→ **Given records**

↓

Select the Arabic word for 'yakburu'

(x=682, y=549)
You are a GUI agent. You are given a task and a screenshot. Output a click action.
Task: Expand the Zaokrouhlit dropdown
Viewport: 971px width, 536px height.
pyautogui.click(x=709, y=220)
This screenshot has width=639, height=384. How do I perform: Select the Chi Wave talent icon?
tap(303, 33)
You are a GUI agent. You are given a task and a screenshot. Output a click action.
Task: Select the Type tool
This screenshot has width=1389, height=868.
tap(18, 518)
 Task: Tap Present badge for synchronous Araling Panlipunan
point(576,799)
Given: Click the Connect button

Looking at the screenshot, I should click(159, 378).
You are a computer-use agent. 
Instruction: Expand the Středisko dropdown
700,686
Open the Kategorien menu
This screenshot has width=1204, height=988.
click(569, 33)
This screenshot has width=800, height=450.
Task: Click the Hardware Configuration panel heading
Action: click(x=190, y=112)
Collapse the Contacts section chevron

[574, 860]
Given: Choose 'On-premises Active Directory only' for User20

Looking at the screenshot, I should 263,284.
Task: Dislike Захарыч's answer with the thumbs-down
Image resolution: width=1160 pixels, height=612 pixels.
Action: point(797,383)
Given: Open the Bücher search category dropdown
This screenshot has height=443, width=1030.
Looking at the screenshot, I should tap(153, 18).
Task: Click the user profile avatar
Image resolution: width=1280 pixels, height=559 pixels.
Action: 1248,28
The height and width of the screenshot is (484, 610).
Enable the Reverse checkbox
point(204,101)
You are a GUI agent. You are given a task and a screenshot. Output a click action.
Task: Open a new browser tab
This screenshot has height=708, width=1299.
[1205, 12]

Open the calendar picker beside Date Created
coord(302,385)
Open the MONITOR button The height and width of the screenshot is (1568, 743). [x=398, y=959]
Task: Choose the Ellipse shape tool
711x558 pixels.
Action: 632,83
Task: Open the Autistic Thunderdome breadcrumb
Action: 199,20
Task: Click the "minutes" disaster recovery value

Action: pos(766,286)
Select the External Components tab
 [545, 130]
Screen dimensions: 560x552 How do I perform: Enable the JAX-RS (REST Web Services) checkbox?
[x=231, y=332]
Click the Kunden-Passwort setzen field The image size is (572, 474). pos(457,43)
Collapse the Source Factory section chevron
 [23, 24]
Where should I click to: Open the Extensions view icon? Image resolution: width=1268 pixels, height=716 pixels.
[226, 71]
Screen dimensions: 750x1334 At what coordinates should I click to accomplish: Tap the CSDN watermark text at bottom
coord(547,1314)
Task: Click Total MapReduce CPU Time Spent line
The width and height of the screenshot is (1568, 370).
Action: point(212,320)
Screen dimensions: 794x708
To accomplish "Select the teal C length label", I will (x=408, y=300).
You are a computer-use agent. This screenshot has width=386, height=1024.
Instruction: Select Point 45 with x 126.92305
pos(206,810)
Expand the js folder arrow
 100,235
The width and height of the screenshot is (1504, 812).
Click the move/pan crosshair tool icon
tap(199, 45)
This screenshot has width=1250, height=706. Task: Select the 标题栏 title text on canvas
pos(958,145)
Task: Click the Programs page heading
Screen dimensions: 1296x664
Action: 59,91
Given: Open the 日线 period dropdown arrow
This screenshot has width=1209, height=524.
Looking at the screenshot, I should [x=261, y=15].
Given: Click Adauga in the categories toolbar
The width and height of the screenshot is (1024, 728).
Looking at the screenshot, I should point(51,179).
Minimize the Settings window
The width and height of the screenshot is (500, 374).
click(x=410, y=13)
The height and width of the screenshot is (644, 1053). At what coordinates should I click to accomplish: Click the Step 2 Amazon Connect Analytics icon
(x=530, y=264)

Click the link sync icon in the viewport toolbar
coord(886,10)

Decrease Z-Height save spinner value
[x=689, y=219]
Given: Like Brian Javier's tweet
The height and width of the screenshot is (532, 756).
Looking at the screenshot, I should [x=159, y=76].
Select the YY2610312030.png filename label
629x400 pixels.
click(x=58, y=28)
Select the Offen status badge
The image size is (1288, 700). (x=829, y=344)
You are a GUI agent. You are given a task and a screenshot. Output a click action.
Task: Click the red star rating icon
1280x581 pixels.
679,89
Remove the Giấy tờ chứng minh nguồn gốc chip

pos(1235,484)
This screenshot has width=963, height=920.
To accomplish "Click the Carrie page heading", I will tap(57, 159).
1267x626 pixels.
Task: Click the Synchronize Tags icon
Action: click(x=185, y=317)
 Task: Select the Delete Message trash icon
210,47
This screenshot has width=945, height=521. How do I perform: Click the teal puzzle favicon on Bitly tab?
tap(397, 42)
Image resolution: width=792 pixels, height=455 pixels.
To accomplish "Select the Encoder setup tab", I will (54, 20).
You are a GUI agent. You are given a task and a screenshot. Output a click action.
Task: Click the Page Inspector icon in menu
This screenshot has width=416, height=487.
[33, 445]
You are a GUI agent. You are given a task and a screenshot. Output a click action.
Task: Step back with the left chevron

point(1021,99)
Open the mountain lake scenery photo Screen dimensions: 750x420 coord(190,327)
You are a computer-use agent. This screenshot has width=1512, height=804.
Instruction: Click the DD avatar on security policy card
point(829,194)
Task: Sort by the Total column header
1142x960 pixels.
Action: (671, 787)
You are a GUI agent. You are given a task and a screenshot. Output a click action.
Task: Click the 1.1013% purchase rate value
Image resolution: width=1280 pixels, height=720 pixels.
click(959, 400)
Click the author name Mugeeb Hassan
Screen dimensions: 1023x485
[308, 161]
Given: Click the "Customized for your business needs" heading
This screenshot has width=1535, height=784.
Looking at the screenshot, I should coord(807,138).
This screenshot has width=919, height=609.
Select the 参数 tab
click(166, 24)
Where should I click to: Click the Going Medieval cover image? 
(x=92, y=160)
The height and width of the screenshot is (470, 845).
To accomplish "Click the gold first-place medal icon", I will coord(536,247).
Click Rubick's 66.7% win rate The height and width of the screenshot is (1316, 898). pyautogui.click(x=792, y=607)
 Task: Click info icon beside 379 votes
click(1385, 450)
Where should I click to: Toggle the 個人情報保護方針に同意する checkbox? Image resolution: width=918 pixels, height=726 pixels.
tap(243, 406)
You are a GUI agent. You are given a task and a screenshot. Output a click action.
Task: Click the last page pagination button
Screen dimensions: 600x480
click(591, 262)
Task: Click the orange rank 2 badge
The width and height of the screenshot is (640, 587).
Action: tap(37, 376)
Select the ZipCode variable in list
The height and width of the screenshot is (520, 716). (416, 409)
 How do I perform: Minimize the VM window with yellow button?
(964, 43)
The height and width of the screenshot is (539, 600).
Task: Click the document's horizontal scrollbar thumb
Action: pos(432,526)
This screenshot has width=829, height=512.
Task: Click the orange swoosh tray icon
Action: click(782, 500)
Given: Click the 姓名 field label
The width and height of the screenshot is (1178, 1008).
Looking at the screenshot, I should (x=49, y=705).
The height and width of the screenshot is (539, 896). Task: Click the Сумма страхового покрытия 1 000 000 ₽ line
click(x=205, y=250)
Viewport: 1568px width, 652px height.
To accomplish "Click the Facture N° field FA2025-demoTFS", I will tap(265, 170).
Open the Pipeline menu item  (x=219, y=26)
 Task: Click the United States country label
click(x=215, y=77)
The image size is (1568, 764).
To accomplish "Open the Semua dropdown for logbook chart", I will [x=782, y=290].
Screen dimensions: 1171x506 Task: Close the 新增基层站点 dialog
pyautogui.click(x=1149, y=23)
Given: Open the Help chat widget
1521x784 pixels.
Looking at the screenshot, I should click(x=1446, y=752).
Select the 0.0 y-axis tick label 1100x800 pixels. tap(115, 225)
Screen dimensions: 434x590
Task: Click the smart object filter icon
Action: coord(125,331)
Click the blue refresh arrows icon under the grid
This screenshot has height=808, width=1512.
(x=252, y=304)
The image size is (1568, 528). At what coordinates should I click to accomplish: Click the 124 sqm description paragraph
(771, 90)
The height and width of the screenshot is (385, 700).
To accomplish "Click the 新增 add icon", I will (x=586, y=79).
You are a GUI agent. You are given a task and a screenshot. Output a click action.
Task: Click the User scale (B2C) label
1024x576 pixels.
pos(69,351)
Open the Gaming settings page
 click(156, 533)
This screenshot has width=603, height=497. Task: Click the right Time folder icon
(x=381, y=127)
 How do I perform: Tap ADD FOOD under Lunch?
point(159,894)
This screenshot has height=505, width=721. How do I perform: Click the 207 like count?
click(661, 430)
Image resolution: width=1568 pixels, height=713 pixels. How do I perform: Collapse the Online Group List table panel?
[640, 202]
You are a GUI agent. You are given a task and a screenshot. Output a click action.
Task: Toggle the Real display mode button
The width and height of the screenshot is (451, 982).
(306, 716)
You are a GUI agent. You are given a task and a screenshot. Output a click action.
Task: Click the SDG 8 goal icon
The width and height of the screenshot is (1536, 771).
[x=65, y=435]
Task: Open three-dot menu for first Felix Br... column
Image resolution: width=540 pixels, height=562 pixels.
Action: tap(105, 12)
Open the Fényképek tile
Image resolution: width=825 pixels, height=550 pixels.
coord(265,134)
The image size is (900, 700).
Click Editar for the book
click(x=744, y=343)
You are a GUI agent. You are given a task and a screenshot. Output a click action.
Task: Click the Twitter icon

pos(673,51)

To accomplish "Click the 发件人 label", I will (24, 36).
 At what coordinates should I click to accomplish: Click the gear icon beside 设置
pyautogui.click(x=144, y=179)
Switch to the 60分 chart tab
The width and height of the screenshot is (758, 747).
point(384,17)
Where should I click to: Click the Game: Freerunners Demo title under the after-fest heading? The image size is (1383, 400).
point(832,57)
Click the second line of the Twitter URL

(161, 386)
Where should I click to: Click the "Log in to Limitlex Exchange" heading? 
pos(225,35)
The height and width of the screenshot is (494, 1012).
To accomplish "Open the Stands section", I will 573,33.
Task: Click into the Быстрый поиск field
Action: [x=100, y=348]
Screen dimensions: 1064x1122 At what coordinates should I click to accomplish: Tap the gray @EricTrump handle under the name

↑

→ **What is expected**
Print, without alteration, only the lines above between the one holding "Task: Select the Type tool" and the one holding "Open the Kategorien menu", inclusive.

→ **Your response**
Task: Select the Type tool
This screenshot has width=1389, height=868.
tap(18, 518)
 Task: Tap Present badge for synchronous Araling Panlipunan
point(576,799)
Given: Click the Connect button

Looking at the screenshot, I should click(159, 378).
You are a computer-use agent. 
Instruction: Expand the Středisko dropdown
700,686
Open the Kategorien menu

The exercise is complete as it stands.